La logique de l’économie marchande et financière qui s’est abattue sur le monde conduit l’humanité et l’écosystème de la planète dans un mur. Il n’est pas possible que dix milliards d’humains acquièrent le même genre de vie que la classe moyenne en occident. Ce genre de vie, avec les règles du jeu actuel, n’est possible que parce des gens travaillent en dessous du seuil de pauvreté et grâce au comportement prédateur vis-à-vis de la nature. Cette règle du jeu semble irréversible et diabolique. Le monde peut-il y échapper ? Les religions peuvent-elles contribuer à l’émergence d’autres paradigmes ?

Les luttes d’influence des religions sont dérisoires. « Nos critères de réussite relèvent d’une arithmétique secondaire dérisoire », reconnaît le cardinal.
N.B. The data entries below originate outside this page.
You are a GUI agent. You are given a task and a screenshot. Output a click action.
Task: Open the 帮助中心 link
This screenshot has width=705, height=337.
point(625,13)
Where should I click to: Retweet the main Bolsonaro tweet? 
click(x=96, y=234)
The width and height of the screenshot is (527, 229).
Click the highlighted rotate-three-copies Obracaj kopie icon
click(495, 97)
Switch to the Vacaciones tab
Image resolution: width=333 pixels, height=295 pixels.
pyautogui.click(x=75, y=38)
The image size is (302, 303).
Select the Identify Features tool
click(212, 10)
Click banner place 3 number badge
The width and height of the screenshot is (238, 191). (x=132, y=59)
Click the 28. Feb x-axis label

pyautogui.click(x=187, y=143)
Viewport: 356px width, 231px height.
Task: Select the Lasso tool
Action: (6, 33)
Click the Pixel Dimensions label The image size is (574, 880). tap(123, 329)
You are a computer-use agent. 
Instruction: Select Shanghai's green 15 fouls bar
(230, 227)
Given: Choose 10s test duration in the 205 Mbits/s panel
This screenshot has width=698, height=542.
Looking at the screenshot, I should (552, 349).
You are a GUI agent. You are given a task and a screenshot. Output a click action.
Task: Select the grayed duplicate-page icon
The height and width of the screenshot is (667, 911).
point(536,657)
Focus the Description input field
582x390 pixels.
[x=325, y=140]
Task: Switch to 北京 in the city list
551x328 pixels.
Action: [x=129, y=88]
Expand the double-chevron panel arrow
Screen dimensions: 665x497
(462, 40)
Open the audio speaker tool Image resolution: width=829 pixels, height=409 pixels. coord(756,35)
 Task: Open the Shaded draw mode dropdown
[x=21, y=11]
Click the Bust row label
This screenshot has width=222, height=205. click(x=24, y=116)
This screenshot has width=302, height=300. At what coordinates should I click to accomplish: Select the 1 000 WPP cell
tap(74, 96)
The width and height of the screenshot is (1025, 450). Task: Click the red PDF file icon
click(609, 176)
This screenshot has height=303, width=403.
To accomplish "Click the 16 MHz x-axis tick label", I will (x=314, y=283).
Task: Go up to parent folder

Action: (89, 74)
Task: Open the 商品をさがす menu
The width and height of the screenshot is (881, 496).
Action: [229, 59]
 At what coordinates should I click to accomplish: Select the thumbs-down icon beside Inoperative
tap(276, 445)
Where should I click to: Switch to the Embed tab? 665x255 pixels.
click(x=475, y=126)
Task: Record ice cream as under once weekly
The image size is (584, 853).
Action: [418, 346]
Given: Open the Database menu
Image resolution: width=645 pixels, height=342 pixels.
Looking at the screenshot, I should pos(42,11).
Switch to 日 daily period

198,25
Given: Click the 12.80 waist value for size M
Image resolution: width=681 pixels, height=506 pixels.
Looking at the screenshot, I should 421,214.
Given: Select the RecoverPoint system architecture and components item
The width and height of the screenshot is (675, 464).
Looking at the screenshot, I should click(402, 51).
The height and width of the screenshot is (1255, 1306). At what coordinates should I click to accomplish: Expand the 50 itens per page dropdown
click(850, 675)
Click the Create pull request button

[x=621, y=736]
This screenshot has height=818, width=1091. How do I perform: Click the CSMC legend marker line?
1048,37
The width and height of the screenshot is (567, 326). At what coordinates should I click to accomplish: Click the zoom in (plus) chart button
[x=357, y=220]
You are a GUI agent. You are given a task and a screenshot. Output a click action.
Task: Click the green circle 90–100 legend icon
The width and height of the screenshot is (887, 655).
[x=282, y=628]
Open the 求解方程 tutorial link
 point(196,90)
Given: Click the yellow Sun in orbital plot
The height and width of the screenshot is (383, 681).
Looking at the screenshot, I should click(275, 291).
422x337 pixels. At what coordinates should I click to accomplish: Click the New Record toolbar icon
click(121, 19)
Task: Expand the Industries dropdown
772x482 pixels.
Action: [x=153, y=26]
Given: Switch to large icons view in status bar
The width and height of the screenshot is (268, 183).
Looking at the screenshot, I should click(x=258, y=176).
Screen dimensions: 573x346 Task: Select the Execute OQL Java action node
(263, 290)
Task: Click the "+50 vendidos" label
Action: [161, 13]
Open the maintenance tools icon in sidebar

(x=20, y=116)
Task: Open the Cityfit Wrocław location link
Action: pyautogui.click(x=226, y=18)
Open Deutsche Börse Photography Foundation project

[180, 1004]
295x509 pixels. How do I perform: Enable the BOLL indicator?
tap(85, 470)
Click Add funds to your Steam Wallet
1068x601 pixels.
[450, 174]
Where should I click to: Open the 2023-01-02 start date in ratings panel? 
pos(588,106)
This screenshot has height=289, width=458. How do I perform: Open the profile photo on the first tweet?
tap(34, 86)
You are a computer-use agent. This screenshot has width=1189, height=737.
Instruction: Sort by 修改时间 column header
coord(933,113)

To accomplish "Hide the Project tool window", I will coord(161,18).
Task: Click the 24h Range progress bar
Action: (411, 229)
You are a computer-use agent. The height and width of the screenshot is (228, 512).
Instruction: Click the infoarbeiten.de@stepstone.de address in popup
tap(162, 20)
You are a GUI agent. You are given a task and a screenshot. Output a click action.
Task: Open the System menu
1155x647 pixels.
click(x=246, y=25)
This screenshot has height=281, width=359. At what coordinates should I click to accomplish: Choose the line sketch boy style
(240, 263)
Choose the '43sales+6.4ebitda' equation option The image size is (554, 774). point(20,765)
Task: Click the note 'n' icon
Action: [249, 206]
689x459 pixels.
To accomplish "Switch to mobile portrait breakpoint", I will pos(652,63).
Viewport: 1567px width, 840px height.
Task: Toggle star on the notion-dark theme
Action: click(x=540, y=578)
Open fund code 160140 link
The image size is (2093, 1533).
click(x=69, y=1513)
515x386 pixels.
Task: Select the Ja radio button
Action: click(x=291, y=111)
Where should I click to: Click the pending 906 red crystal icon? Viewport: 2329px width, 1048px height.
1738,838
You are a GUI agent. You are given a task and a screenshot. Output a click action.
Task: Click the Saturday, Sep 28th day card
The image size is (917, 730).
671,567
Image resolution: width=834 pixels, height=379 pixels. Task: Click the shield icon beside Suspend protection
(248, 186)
Les grandes religions et philosophies, judaïsme, christianisme, islamisme, bouddhisme et même animisme ou athéisme, ne pourraient-elles pas élaborer des corpus idéologiques minimum communs pour favoriser la survie de l’humanité et de la planète ? L’amour et la compassion ne sont-ils pas professés par toutes ? Qui fera le ménage dans les écuries des idéologies pour dire ce qu’impliquent cet amour et cette compassion pour l’homme et la nature dans la réalité concrète ?

Donc, pas question d’évangélisation, mais plutôt une simple présence de la tendresse de Dieu, sans bruit, sans apparat, à la manière d’une « brise légère », comme lorsque Dieu se présente à Élie (1Roi 19,9-13a). Pensée de cardinal retraité au chevet de son ami Poo, bouddhiste mourant du sida dans un dispensaire thaïlandais.